Proposal of the Definition for COVID-19-Associated Coagulopathy

Abstract

Thrombotic events are common complications in COVID-19 patients that include both thrombus formation in large vessels and the microvasculature of the lung and other organs. COVID-19-associated coagulopathy (CAC) and disseminated intravascular coagulation (DIC) have similarities and differences, and whether CAC is a form of DIC is the subject of debate. Reported mechanisms of CAC include activated coagulation, endotheliopathy, up-regulated innate and adaptive immunity, and activated complement system. Although the clinical features and laboratory findings of CAC and DIC seem different, there are fundamental similarities that should be considered. Basically, the pathological findings of COVID-19 fall within the scope of the definition of DIC, i.e., systemic activation of coagulation caused by or resulting from the microvascular damage. Therefore, we suggest that although CAC differs from usual infection-associated DIC, its various features indicate that it can be considered a thrombotic phenotype DIC. This review summarizes the current knowledge about CAC including differences and similarities with sepsis-associated DIC.

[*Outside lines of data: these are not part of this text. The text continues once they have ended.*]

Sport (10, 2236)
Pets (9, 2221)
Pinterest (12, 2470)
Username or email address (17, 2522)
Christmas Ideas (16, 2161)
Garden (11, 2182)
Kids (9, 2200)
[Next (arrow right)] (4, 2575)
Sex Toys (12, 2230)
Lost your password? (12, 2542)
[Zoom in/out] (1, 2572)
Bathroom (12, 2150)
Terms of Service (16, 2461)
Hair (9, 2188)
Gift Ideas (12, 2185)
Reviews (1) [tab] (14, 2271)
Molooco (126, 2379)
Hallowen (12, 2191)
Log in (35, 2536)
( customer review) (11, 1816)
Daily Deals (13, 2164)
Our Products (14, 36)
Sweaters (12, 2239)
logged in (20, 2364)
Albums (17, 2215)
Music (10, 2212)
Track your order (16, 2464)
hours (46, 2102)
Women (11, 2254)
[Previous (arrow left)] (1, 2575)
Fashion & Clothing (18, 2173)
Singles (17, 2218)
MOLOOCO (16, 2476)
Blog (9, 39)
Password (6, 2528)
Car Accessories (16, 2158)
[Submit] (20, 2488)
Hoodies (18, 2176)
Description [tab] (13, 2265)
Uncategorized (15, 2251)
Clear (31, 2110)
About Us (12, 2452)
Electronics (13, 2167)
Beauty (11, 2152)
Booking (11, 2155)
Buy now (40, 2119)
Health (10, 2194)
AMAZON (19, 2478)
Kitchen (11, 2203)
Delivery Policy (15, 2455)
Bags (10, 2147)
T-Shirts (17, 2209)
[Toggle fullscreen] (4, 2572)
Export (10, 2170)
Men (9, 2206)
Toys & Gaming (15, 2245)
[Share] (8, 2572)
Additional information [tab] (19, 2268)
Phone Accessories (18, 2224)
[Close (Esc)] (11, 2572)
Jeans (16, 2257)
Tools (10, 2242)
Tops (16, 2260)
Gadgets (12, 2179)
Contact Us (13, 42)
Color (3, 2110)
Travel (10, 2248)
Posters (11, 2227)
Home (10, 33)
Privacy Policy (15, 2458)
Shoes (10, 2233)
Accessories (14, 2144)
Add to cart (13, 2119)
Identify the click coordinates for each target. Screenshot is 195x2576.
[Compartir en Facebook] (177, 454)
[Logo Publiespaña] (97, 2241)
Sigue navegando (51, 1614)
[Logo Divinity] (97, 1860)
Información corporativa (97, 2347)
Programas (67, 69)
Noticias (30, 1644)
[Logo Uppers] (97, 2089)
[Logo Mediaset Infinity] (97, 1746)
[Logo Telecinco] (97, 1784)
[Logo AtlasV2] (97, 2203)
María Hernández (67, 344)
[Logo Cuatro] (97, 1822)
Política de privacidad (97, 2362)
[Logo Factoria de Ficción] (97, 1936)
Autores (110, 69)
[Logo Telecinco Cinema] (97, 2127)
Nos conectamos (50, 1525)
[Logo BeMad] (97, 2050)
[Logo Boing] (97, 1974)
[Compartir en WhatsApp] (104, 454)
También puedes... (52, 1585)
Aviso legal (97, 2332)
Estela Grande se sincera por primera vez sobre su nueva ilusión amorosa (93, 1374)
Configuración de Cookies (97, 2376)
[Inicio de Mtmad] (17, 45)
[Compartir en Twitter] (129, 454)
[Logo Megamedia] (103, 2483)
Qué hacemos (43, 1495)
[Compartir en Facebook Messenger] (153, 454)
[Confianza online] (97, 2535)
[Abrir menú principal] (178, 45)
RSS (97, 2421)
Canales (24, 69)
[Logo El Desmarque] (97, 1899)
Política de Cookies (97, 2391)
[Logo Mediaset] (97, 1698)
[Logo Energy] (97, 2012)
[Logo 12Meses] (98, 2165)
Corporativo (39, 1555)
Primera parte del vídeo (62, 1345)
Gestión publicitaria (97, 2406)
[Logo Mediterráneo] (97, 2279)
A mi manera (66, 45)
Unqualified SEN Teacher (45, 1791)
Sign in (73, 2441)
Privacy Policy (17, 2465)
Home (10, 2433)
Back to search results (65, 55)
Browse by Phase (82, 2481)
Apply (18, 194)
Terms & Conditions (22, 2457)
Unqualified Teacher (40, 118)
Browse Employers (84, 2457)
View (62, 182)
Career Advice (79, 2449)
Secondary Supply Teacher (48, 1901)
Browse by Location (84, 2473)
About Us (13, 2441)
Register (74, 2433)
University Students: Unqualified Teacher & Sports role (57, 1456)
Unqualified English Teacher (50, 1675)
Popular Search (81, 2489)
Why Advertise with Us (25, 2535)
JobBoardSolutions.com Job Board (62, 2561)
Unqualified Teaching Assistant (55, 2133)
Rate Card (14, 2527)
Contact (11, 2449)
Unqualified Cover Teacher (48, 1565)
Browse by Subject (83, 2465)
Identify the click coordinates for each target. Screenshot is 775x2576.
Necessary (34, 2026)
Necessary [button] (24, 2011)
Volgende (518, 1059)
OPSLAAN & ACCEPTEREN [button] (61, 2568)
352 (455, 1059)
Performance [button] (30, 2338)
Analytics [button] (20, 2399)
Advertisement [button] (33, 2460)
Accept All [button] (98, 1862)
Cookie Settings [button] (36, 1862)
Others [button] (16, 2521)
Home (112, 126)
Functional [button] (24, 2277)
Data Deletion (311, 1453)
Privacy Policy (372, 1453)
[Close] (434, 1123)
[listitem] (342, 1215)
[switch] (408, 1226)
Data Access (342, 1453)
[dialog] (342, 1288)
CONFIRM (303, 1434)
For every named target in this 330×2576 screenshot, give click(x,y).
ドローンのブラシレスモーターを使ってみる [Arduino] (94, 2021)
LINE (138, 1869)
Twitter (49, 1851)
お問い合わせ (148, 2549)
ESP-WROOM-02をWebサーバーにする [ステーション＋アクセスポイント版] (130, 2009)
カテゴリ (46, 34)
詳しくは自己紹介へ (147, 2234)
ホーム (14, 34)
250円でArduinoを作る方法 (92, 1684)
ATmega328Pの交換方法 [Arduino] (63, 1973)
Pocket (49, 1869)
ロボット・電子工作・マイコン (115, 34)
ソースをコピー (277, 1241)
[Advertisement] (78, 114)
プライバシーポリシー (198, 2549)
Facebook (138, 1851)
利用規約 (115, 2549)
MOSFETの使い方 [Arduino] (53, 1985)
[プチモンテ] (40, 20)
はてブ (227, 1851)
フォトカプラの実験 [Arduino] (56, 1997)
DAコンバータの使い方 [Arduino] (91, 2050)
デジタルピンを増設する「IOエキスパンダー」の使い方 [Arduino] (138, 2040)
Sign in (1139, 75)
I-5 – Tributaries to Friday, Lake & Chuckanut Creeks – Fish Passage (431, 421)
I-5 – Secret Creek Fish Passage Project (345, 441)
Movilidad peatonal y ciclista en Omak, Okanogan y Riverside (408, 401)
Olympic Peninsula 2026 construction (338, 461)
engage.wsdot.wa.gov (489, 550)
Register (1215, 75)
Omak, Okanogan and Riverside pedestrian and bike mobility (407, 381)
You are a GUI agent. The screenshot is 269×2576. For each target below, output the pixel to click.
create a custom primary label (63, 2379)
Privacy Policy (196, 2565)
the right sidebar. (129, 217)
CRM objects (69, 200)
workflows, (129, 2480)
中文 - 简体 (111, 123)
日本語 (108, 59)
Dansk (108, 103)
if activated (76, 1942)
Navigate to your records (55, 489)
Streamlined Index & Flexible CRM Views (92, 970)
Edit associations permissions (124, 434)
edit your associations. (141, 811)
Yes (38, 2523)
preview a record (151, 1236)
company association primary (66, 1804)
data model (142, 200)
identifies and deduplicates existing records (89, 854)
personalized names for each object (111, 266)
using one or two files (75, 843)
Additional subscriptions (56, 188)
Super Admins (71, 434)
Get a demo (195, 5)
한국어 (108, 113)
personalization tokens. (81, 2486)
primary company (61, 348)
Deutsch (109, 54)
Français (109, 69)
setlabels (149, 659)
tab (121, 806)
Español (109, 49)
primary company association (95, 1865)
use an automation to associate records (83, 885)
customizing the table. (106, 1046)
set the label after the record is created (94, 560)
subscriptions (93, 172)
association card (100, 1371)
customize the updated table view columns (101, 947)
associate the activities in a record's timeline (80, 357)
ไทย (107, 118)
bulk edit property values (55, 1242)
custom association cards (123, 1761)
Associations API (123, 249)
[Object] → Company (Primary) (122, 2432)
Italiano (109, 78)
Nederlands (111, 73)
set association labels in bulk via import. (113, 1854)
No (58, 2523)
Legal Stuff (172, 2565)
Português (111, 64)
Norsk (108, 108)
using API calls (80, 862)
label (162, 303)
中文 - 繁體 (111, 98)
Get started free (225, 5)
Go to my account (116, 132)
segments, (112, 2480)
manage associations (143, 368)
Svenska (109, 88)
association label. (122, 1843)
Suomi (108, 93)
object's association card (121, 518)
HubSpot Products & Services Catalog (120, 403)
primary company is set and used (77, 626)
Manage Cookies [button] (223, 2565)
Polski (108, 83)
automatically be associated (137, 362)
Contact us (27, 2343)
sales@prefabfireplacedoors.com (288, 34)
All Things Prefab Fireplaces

Keywords: COVID-19; coagulopathy; disseminated intravascular coagulation; endothelial cell; heparin.

Figure 1

The progression from COVID-19-associated coagulopathy to disseminated intravascular coagulation (DIC). Severe Acute Respiratory Syndrome Coronavirus 2 (SARS-CoV-2) elicits thrombotic property by damaging the vascular endothelial cells. Activation in coagulation is initially localized in the lung microcirculation, however, when it expands systemically, it is called COVID-19-associated coagulopathy (CAC). The diagnostic criteria of CAC are proposed as (A) proven COVID-19 and (B) two or more of the following criteria: (1) decrease in platelet count (less than 150 × 10⁹/L); (2) increase in D-dimer (more than two times the upper limit of normal); (3) >1 s prolonged prothrombin time or International Normalized Ratio (INR) > 1.2; (4) decrease in fibrinogen level; (5) presence of thrombosis (macrothrombosis including deep vein thrombosis/venous thromboembolism, thrombotic stroke, acute coronary syndrome, limb artery thrombosis, mesenteric artery thrombosis, etc., and/or microthrombosis including skin, acral lesions, etc.). “Risk of CAC” is defined as one of above five criteria and one of following criteria: (i) increase in fibrinogen level; (ii) increased von Willebrand factor (VWF) (more than two times the upper normal limit); (iii) presence of lupus anticoagulant and/or high-titer antiphospholipid antibodies. CAC and risk of CAC can progress to disseminated intravascular coagulation (DIC) when the disease progresses.

Figure 2

The mechanisms of COVID-19-associated coagulopathy. The pathogenesis of COVID-19-associated coagulopathy is complex. Activated coagulation and endothelial cell (EC) damage are the two main axes. SARS-CoV-2 infects macrophage and endothelial cells via binding to angiotensin 2 receptor (ACE2). Tissue factor (TF) expressed on immune cells and excess cytokine production stimulate coagulation and damages endothelial cells. Von Willebrand factor (VWF), factor VIII, and angiopoietin 2 are released from endothelial cells. Antiphospholipid antibodies such as lupus anticoagulant antibodies and anti-β₂ glycoprotein (GP) I antibodies could initiate vasculitis. In addition, the complement system and innate immunity relate to the endothelial damage. The membrane attack complex (MAC) damages cellular membrane and activated neutrophil release neutrophil extracellular traps (NETs), damage-associated molecular patterns (DAMPs), and chemical mediators to damage the vasculature.